And the list of Apple Pay partners announced so far is dominated by merchants who specialize in high-volume, low-price transactions: Subway, McDonald’s, Panera, Walgreen’s, Duane Reade, Chevron, Texaco, and a whole host of national but not high-end retailers like Macy’s and Toys R Us. (Starbucks is technically in, too, but not really. Starbucks' cash registers don’t have NFC technology, so you will only be able to use Apple Pay’s in-app payment system to reload Starbucks cards.)

To date, just 6 percent of U.S. adults have paid for something in a store by scanning their phone, according to Business Insider research. But things that are very small can grow very quickly, and Apple has a history of successfully reorganizing consumer behavior. The same report predicts mobile payments will grow at a compound annual rate of 154 percent in the next four years.

Apple has competition, of course. Amazon wants to turn your phone into a barcode scanner. Slate’s Ariel Bogle writes that this will allow consumers to take whatever is in their hand, and “immediately buy it on Amazon. Which, of course, will have her payment information conveniently stored.” And then there are the banks and other financial institutions. JP Morgan is participating in Apple Pay, but it’s also developing its own payment app. (CEO Jamie Dimon accurately if inartfully described the bank’s mobile payments strategy: “We’re going to be in other people’s wallets.”) Bogle and Businessweek’s Kyle Stock rightly conclude that the frictionless spontaneity Apple, Amazon, JP Morgan, and other banks are pushing moves consumers further down the continuum of what behavioral economists call decoupling -- the process by which decisions about money are separate from thinking about money.
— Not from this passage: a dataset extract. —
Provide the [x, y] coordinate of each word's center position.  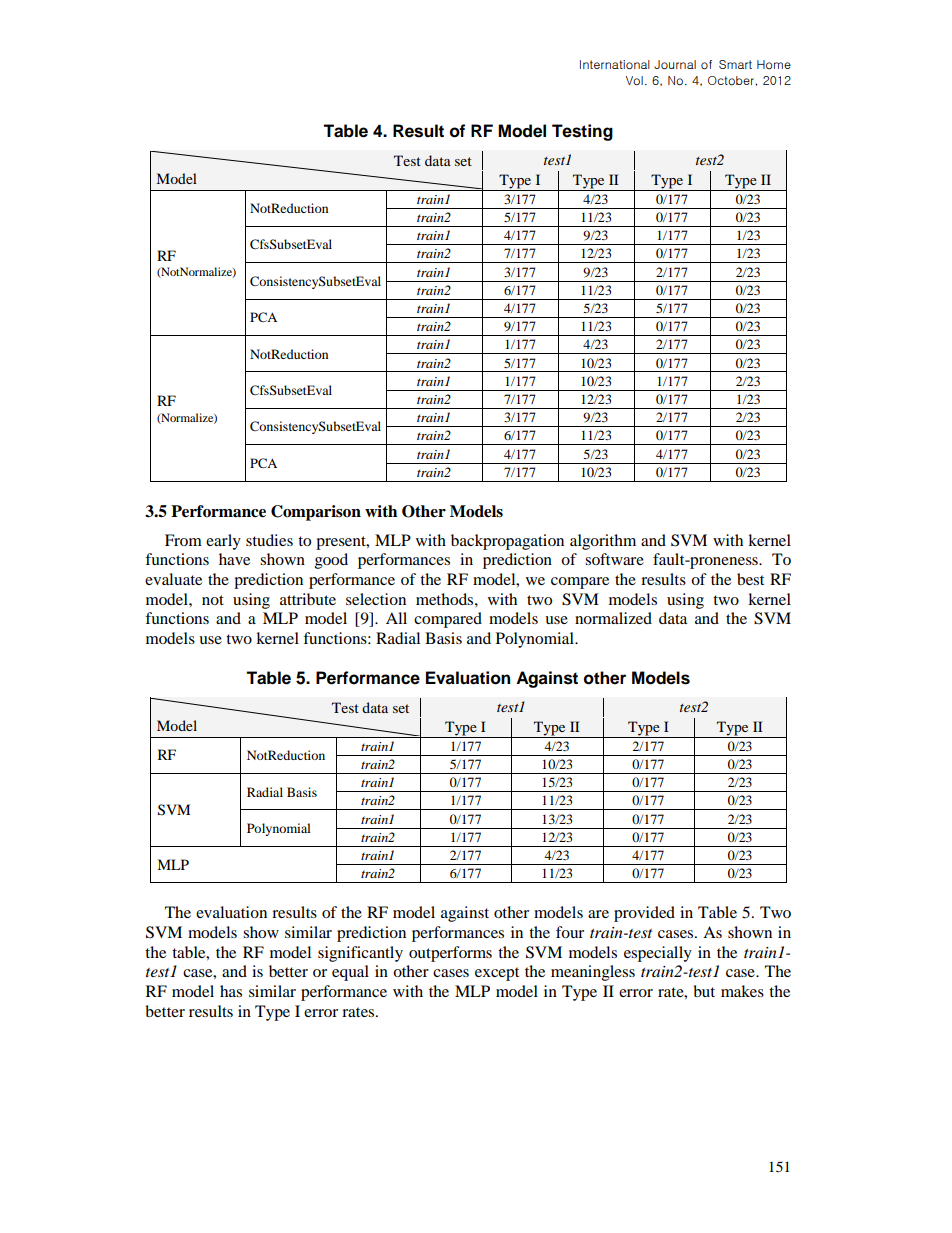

Credit cards, debit cards, one-click shipping, in-game purchases, and iTunes buying all partially and momentarily displace money as a barrier to buying.

If Pay is successful, Apple will be in a strong bargaining position to demand a cut of the purchases flowing through its phones. Recode’s Liz Gannes showed that there is money in moving desire and purchase closer together. If businesses are making more money because of Pay, they are going to find it hard to say no when Cupertino asks for its cut.